─── Data listing ───

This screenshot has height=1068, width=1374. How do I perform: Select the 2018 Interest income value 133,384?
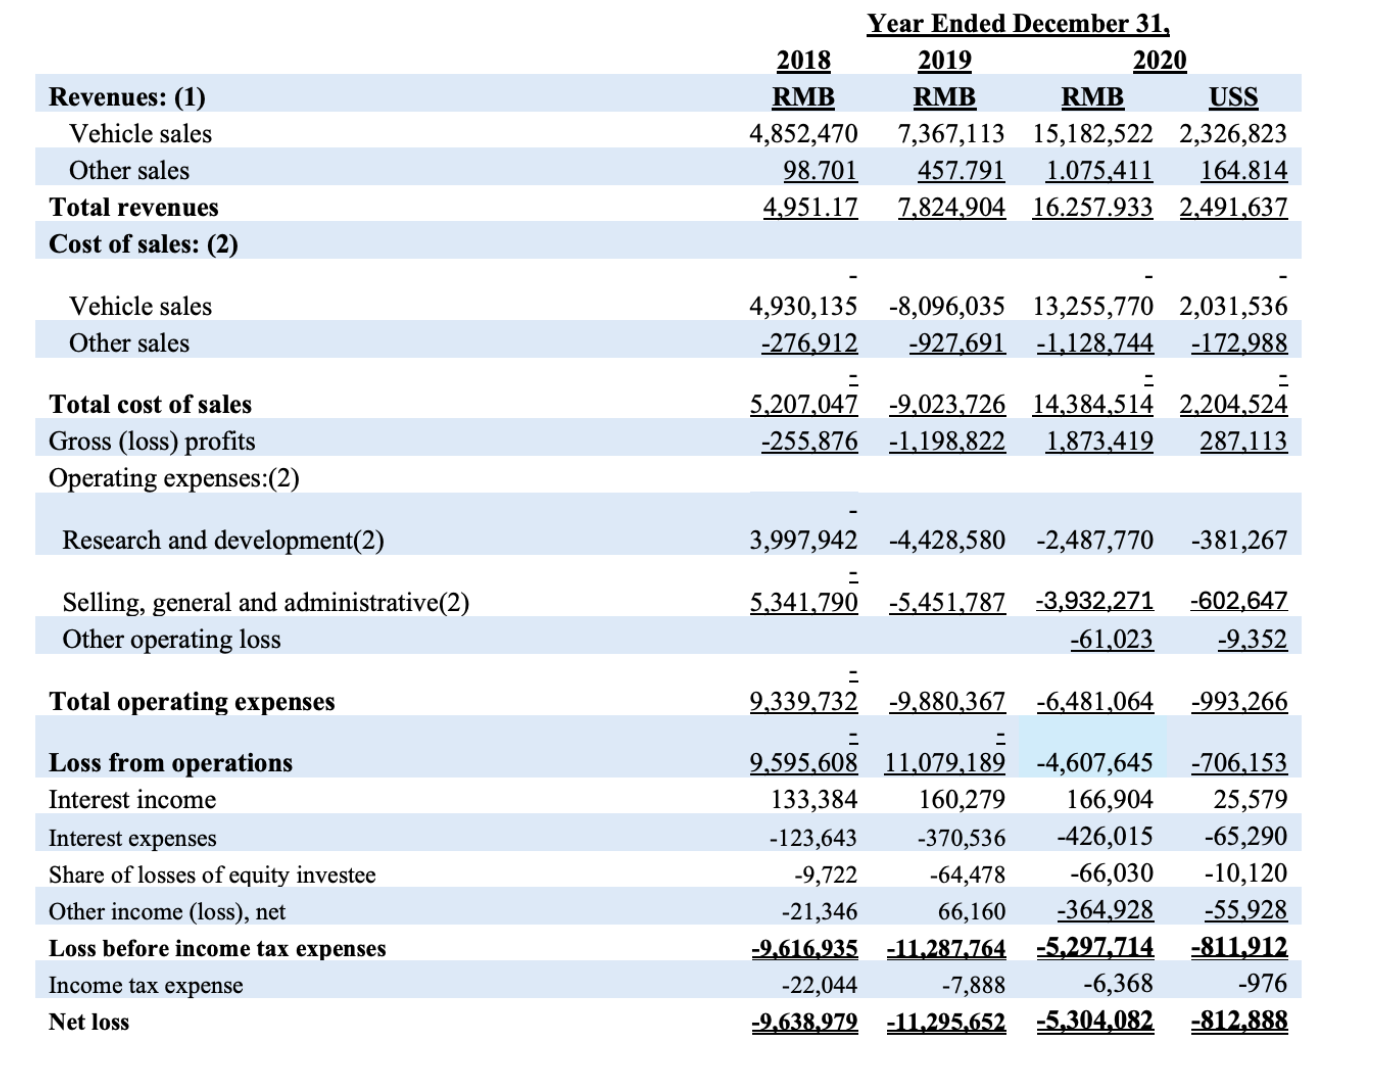tap(814, 800)
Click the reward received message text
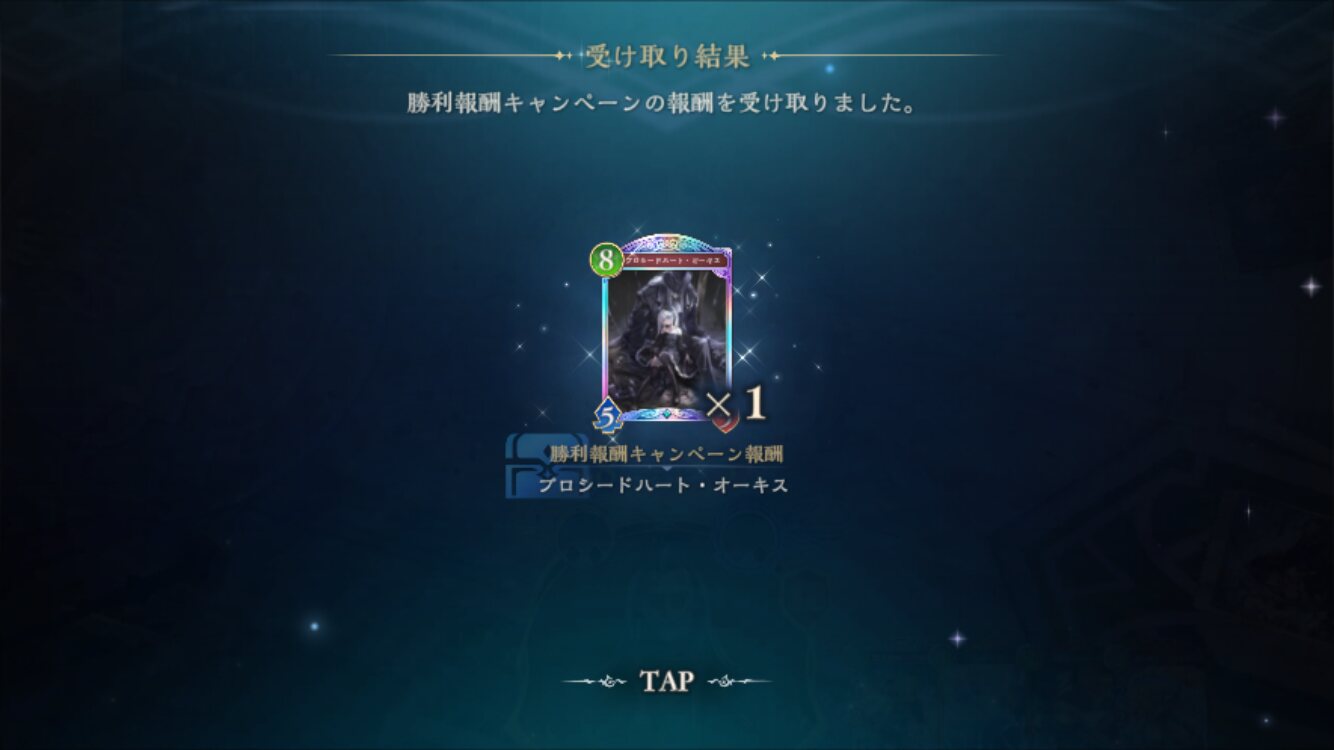1334x750 pixels. pyautogui.click(x=662, y=103)
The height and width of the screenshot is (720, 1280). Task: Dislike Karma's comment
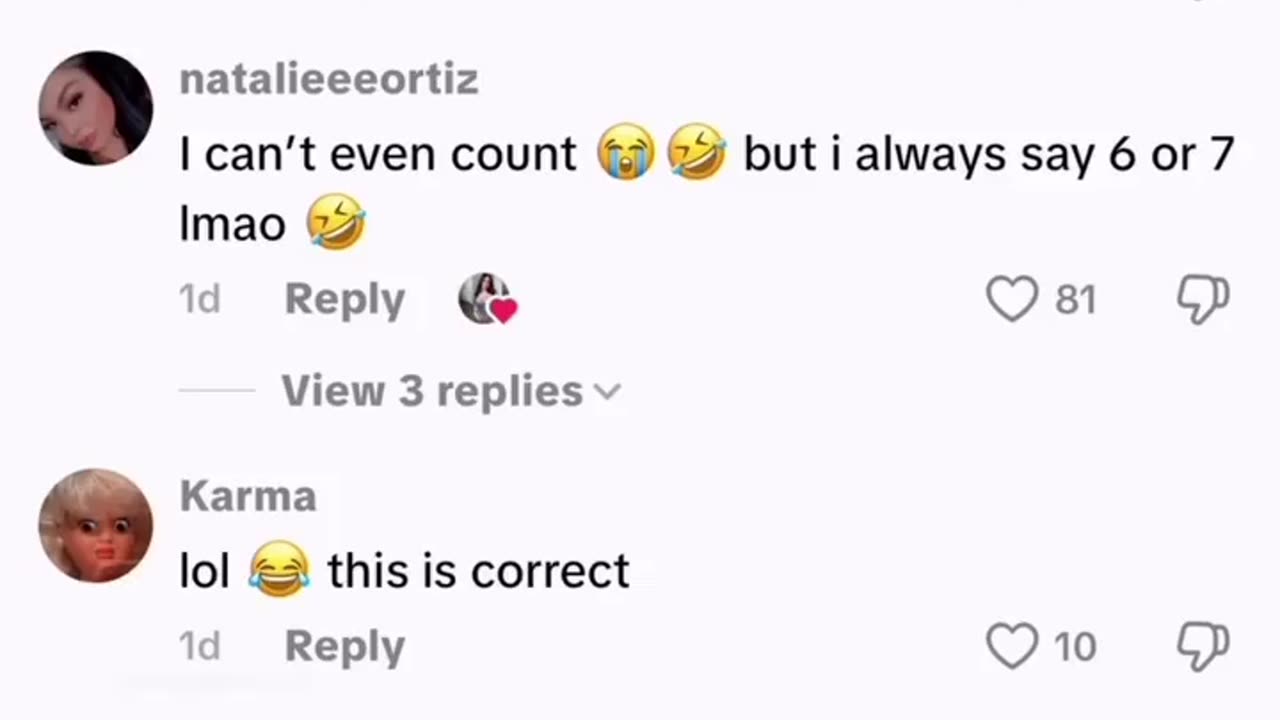[1202, 646]
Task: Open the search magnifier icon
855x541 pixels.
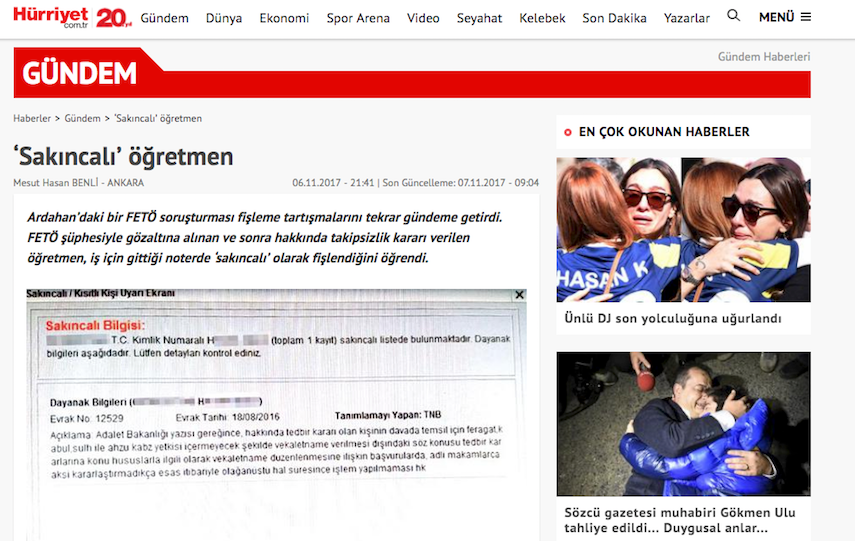Action: 734,17
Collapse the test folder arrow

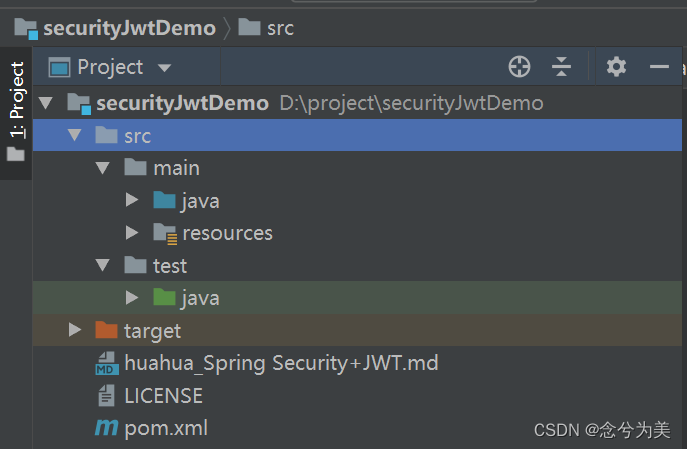coord(103,265)
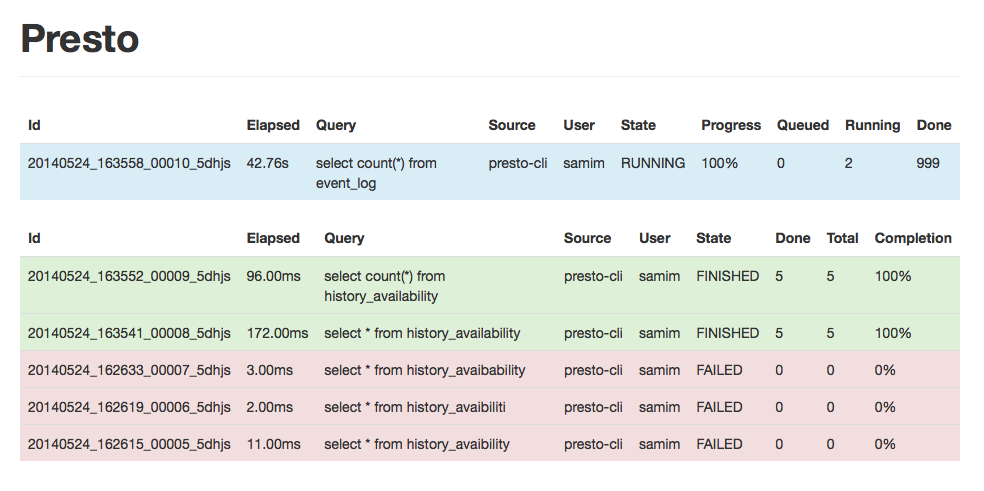Click the Completion column header

pos(913,238)
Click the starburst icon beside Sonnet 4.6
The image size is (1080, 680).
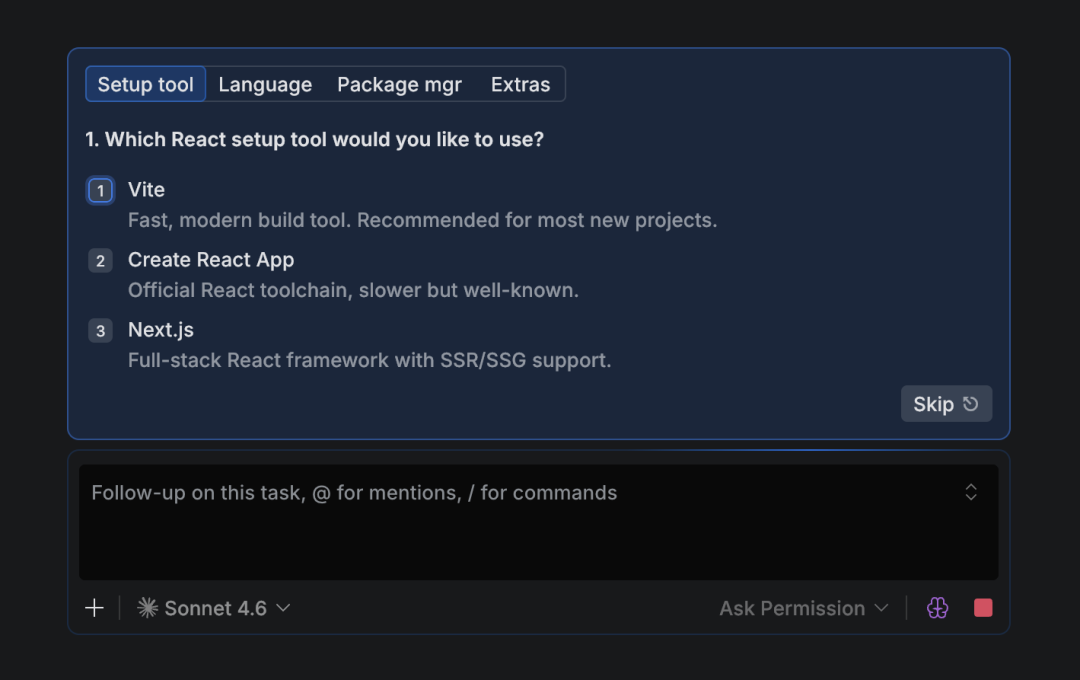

───

**Exercise description:**
Copy every line of the listing above word for word, leaving out the pictures.

**Complete output:**
This screenshot has height=1068, width=1374. How do I perform: Select the 2018 Interest income value 133,384?
tap(814, 800)
Click the reward received message text
1334x750 pixels. pyautogui.click(x=662, y=103)
The height and width of the screenshot is (720, 1280). Task: Dislike Karma's comment
[1202, 646]
Task: Open the search magnifier icon
855x541 pixels.
Action: 734,17
Collapse the test folder arrow

coord(103,265)
Click the Completion column header

pos(913,238)
Click the starburst icon beside Sonnet 4.6
The image size is (1080, 680).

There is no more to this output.